The only people that need to know how much you earn are your boss and your spouse.
It’s the gospel of self-interest. You’re an individual. You’re think as an individual. You function as a good little rational economic unit working purely for its own gain.
One of the terrible aspects of our current system is how it unnaturally pits us against each other. You certainly shouldn’t look at the other people working around you and think “we’re in this together. We’re in the same situation! We should be treated fairly and given the same pay for doing the same work.” They’re not comrades. They’re competition!
We’re meant to take it on faith that each of us – the “you” who has to protect your good deal from the avarice of your fellow labourers – is getting the best deal. And we’re meant to see this as a good thing, because the boss wants us to sit at his table in the cafeteria, not them.
We’re meant to trust that the boss is properly sharing his or her profits with the people who created them. Unfortunately, a lot of them aren’t.
That’s what a lot of people working at Google discovered when Erica Baker created a shared spreadsheet of the salaries of people working at the company. Surprise surprise – they found people weren’t being paid equally for their work. And apparently managers at Google didn’t like this. Erica Baker isn’t working there any more.
The defensiveness is kind of understandable, but also shows the benefits of transparency for everyone involved. We know about unconscious bias. Most people don’t twirl their moustaches and announce “I’m going to pay women less because I hate them”. They don’t realise they’re doing it until it’s all laid out in front of them. And if they think of themselves as good people who aren’t sexist or racist, etc, it can be a shock to discover you were being sexist or racist, etc, in practice.

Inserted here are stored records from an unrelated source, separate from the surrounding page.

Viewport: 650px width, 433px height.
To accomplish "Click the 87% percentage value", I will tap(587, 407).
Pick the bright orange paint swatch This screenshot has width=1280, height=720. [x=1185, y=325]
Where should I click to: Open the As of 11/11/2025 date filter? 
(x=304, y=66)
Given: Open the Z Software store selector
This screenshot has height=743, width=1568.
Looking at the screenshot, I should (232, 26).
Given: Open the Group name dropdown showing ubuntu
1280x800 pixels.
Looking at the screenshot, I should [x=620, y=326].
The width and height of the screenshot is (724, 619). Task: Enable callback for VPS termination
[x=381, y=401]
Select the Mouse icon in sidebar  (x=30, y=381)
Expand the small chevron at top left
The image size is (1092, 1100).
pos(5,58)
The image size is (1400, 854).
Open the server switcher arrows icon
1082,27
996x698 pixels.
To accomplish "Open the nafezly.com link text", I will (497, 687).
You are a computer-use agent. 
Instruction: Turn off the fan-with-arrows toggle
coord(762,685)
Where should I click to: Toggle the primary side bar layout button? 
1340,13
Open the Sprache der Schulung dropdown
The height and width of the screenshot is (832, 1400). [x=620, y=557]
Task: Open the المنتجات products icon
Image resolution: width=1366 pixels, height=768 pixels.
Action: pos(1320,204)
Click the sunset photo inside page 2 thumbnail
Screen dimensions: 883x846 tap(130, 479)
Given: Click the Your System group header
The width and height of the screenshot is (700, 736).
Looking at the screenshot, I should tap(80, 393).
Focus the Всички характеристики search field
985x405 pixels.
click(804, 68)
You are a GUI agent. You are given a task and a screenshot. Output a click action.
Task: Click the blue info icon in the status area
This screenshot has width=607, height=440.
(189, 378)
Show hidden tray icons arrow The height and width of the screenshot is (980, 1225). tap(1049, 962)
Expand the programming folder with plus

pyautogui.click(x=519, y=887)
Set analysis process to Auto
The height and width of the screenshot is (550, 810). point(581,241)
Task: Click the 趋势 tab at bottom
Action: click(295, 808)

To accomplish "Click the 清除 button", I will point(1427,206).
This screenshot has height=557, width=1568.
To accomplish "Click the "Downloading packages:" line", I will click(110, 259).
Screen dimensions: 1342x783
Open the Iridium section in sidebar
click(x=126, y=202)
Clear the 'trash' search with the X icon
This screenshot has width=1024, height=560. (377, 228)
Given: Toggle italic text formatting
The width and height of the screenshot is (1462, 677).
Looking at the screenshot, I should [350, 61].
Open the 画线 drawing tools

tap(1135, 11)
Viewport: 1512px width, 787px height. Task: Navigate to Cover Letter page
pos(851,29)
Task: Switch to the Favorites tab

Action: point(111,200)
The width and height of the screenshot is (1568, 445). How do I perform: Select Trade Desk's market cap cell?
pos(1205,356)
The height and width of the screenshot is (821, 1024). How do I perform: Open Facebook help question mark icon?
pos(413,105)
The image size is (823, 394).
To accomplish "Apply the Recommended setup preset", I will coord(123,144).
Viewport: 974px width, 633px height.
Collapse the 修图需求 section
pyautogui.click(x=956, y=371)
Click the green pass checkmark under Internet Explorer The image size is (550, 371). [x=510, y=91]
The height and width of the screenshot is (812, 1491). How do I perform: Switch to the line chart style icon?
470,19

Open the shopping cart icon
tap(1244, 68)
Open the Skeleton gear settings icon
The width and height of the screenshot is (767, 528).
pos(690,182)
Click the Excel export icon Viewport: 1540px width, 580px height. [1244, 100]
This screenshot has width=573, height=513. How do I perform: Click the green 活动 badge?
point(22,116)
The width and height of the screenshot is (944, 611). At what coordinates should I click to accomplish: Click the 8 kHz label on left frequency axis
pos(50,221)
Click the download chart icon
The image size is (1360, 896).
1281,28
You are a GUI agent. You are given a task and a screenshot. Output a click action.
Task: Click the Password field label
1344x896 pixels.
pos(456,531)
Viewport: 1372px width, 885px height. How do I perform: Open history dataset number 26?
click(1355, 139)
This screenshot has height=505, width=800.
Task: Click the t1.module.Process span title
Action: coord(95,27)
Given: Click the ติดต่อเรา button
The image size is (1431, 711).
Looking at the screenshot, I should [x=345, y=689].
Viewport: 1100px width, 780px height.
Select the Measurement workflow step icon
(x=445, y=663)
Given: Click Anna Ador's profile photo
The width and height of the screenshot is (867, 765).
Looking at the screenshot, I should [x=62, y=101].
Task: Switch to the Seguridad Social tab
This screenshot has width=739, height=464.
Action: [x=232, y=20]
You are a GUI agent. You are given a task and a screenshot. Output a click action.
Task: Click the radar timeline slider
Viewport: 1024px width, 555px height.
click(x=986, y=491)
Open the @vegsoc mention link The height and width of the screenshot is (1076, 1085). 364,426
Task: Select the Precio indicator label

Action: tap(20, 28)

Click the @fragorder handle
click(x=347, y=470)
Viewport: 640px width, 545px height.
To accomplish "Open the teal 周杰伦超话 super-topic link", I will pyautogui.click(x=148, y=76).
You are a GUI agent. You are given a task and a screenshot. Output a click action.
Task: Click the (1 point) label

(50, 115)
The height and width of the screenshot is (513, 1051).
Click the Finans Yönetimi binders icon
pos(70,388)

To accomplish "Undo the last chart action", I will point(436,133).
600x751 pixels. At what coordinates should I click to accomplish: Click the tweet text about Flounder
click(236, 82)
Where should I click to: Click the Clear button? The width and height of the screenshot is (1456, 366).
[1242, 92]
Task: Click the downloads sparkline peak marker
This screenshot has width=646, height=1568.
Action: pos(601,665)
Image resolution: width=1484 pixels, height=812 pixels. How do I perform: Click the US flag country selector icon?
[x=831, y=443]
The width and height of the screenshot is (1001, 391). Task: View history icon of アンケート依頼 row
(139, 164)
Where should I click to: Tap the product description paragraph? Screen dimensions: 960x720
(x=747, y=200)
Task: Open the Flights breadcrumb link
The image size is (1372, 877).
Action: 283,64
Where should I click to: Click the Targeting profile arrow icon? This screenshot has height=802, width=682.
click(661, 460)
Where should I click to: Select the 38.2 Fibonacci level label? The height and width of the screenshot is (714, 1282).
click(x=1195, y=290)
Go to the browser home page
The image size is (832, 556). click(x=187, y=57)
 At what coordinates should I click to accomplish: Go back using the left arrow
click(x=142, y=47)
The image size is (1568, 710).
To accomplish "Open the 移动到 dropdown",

(In the same way, I doubt Lee Suckling sat down at his keyboard and thought “Haha! How can I reinforce a cult of individual self-interest today? Muahahahaha!”)
A final point: if you’re in a unionised workplace with a collective agreement – and I acknowledge they’re the minority – you do see what your coworkers are earning. You know that the same job is paid at the same rate, or that everyone in your team sits in the same pay band. It doesn’t ruin morale.
What do we see when the people in a workplace or industry are in the union? Higher wages, better conditions, and fairer pay for men and women.
So I’m sorry, but I’m going to keep on being impolite. Because “politeness” is capitalism’s way of tricking us into not comparing notes and realising just how much we’re all getting exploited.